Sentada en una acera una niña de once años muestra con el brazo estirado un récipe del ambulatorio pero nadie se acerca. Tomo el papel y leo que le indicaron tomar pastillas de hierro con acido fólico y comer legumbres, huevos, arroz…el médico puso sobre papel el drama de millones de niños desnutridos y la mandó a su hogar con un pedido al cielo. Leo en voz alta y de pronto una voz de mujer me dice, a mi lado…señor, será que la ayudamos, yo casualmente tengo un blíster de pastillas de hierro en mi cartera  y se lo puedo dar, mientras usted le compra algo. Así hicimos y Luisita se fue a casa con sus pastillas y una bolsita con arroz, sardinas huevos y lentejas. Con lagrimas vi como se alejaban cada una por su lado, la niña sin zapatos y su mecenas con el vestido roto y cojeando, la culpa se metió en mi garganta porque la señora entregó su medicina y no me percate a tiempo de su piel amarilla, quise seguirla para corregir mi descuido pero se metió en un pasillo de colas entrecruzadas y la voz de mi esposa, en telequinesis vigorosa, me ordenó un repliegue inmediato para no tentar al virus.

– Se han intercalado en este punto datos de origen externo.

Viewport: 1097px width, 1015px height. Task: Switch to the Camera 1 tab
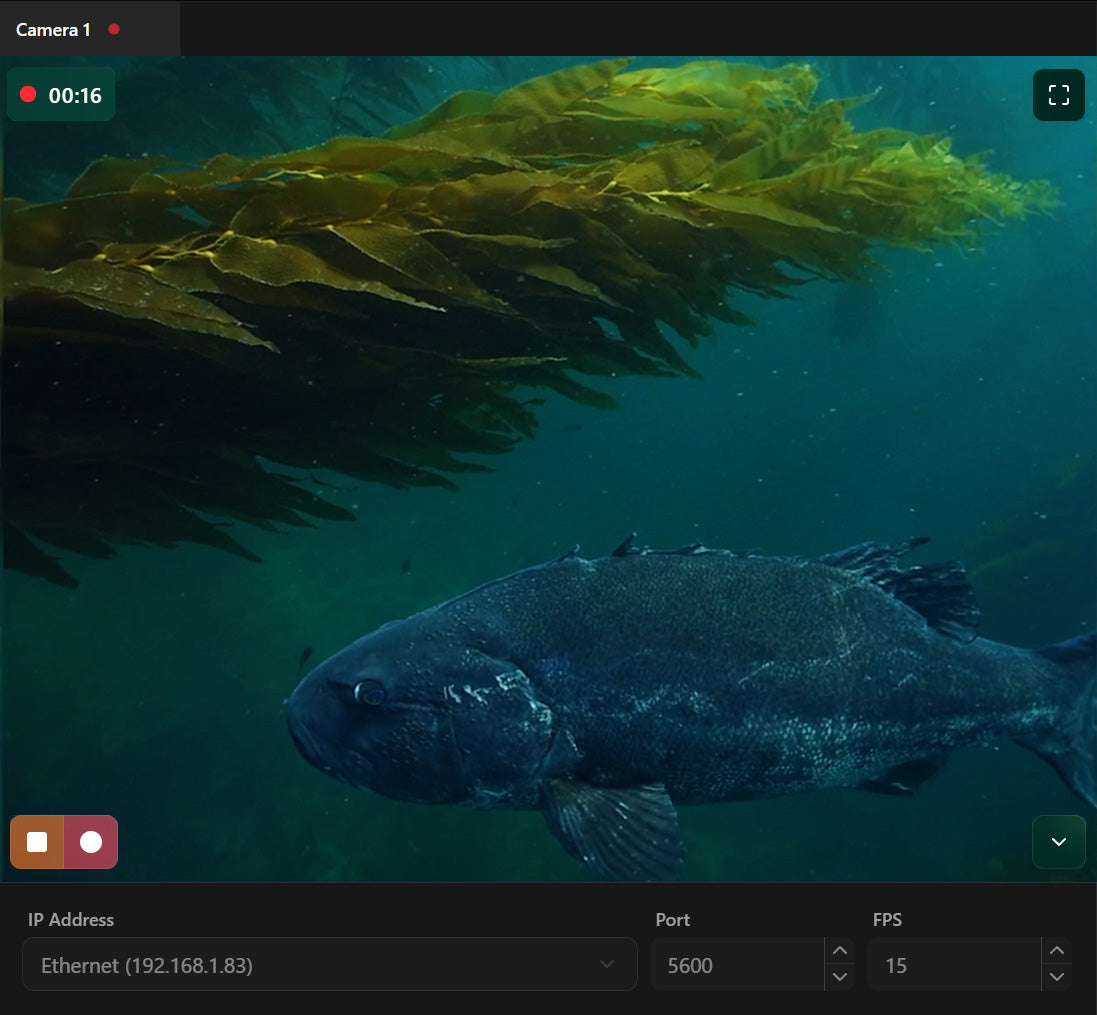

La compra se me redujo pero un tirón de la vista me llevó a una quesera con precios muy solidarios y pude cumplir mis expectativas de queso duro y suero. Al pagar me di cuenta que no podía llevar lo comprado por separado, me entregó los quesos dentro de cartones, cubiertos con un plástico muy fuerte, no obstante difíciles de transportar, pero el chamo me solucionó el problema con una bolsa grande aunque rota por un costado. A dos cuadras de la casa la bolsa se terminó de romper y un queso cayó  al suelo pero un caballero que me seguía, y por ello me preocupaba, lo tomó  y me lo entregó. Continúo con la bolsa sobre mi pecho pero al doblar por la calle que lleva a mi urbanización todos los quesos van al suelo, recojo y guardo y vuelven a caerse, dos litros de suero en una mano y los quesos que repetidamente van del suelo a la bolsa y de la bolsa al suelo. De pronto, de la nada, aparece un joven de unos treinta años de edad, con una bolsa blanca, limpia y nueva, se pone ante mí y la  coloca abierta para que allí guarde los quesos. Su mirada era de una solidaridad limpia y convincente, su gesto era protector y amable. Le di un gracias prolongado y sentí en ese joven la fuerza suave de Dios que acudió a socorrerme del pequeño pero incomodo e ingrato percance, el cual ya había solucionado mentalmente con la idea de llegar a mi casa con la encomienda de compra totalmente incompleta.

Los empaques del queso eran fuertes y sellados. Miré al cielo y di gracias, una gran paz se apoderó de mi interior. Confirmaba con sucesos simples y  cercanos  mi convicción sobre la presencia  de Dios en nuestra cotidianidad. A Dios algunos lo quieren ver en una carroza celestial rodeada de un ejército de ángeles, otros aspiran conocerlo a través de un milagro sanador o en su intervención ante un drama económico, pero no  adiestran su mirada para verlo y sentirlo en la bondad y el amor de la gente común y corriente. Dios es omnipresente y omnisciente porque es energía y la energía es también materia y es forma y es volumen y es pensamiento. Jesús nos lo reveló pero no lo hemos entendido a cabalidad: El templo de Dios es el Hombre. Hijos de Dios Hijo del Hombre, nos enseño que él  es el camino  y la verdad y  fue enfático al enseñarnos que la ruta de la salvación es el Amor, ese amor que es la energía cósmica que permite la armonía  dentro de explosiones e implosiones constantes. Esa energía suave de Dios estuvo presente en mi salida de compras y se manifestó en la bondad de una mujer pobre que regaló su medicina a una niña desamparada y en el joven compasivo que me auxilio en el trance de los quesos rebotones. Si aprendemos a ver a Dios en las cosas sencillas será más fácil hacerlo nuestro amigo y compañero de ruta existencial y eso es un alivio para poder soportar las horas aciagas que vivimos.

Mi esposa me vio llegar con cara de felicidad y me preguntó, a  quien viste que vienes tan contento. Le respondí que vi la bondad de  Jesús encarnada en una mujer santa y un joven compasivo y solidario. Le dije que estaba alegre porque recibí el mensaje claro y fuerte respecto a que la fuerza suave del amor está trabajando activamente en Venezuela y  que mi frase de lucha y esperanza es una verdad absoluta: Dios con nosotros.